Baptisée TWA 7 b, cette nouvelle exoplanète est dix fois plus légère que celles imagées jusqu’à présent ! Sa masse est comparable à celle de Saturne, soit environ 30% de celle de Jupiter, la plus massive des planètes du Système solaire. Ce résultat marque un nouveau jalon dans la recherche et l’imagerie directe d’exoplanètes de plus en plus légères. Le JWST a le potentiel d’aller encore plus loin à l’avenir. Les scientifiques espèrent ainsi pouvoir imager des planètes pouvant avoir seulement 10% de la masse de Jupiter. Cette découverte ouvre la voie vers l’imagerie d’exoplanètes de type terrestre. Elles seront l’objectif des futures générations de télescopes spatiaux et terrestres, dont certains utiliseront également des coronographes plus perfectionnés. Les systèmes candidats les plus prometteurs sont d’ores et déjà en cours d’identification pour ces futures observations.
Référence
Evidence for a sub-jovian planet in the young TWA7 disk, A.-M. Lagrange, C. Wilkinson, M. Mâlin, A. Boccaletti, C. Perrot, L. Matrà, F. Combes, D. Rouan, H. Beust, A. Chomez, B. Charnay, S. Mazevet, O. Flasseur, J. Olofsson, A. Bayo, Q. Kral, G. Chauvin, P. Thebault, P. Rubini, J. Milli, F. Kiefer, A. Carter, K, Crotts, A. Radcliffe, J. Mazoyer, T. Bodrito, S. Stasevic, P. Delorme, M. Langlois, le 25 juin 2025, Nature, DOI : https://doi.org/10.1038/s41586-025-09150-4
Contacts scientifiques locaux
– Anne-Marie Lagrange, chercheuse CNRS associée à l’IPAG
– Julien Milli, astronome UGA à l’Observatoire des sciences de l’Univers de Grenoble rattaché au laboratoire IPAG
– Philippe Delorme, astronome-adjoint UGA à l’Observatoire des sciences de l’Univers de Grenoble rattaché au laboratoire IPAG
Ce communiqué de presse a été initialement publié par le CNRS
[1] Ce projet a été financé par le Conseil européen de la recherche (CER) dans le cadre du programme de recherche et d’innovation Horizon 2020 de l’Union européenne (COBREX ; convention de subvention n° 885593).
[2] Du LIRA, Laboratoire d’instrumentation et de recherche en astrophysique (CNRS/Observatoire de Paris/Sorbonne Université/université Paris Cité), de l’Institut de planétologie et d’astrophysique de Grenoble (CNRS/Université Grenoble Alpes), du Laboratoire d’étude de l’Univers et des phénomènes extrêmes (CNRS/Obs. de Paris/Sorbonne Université), du Centre de recherche astrophysique de Lyon (CNRS/ENS de Lyon/Université Claude Bernard), du Département d’informatique de l’École normale supérieure (CNRS/Inria/ENS-PSL) et de l’Observatoire de la Côte d’Azur (CNRS/OCA).
[3] Contrairement à la coronographie, les deux principales méthodes de détection sont indirectes.

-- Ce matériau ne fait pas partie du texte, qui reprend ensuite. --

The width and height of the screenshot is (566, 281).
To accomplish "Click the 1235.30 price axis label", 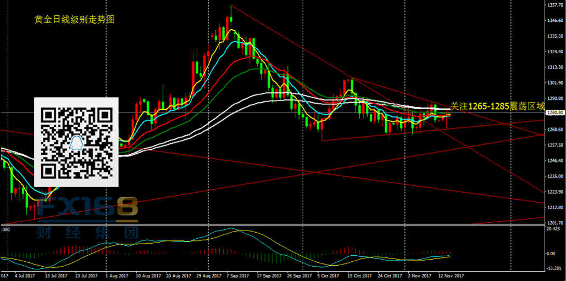I will pos(556,176).
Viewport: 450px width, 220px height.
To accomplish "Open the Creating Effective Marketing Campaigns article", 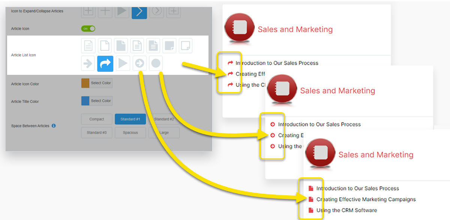I will (366, 199).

La méthode des transits consiste à observer une baisse de luminosité d’une étoile lorsqu’une de ses planètes passe devant elle. La méthode des vitesses radiales mesure les variations de vitesse d’une étoile provoquées par l’influence gravitationnelle de sa planète pour détecter cette dernière.
[4] Corps rocheux d’une taille de quelques kilomètres constituant les briques de formation des planètes, au sein des systèmes planétaires en formation, ou dans les disques de débris. Par collisions, ils produisent les poussières observées dans les disques de débris.
[5] La source aurait pu notamment être une galaxie située en arrière-plan.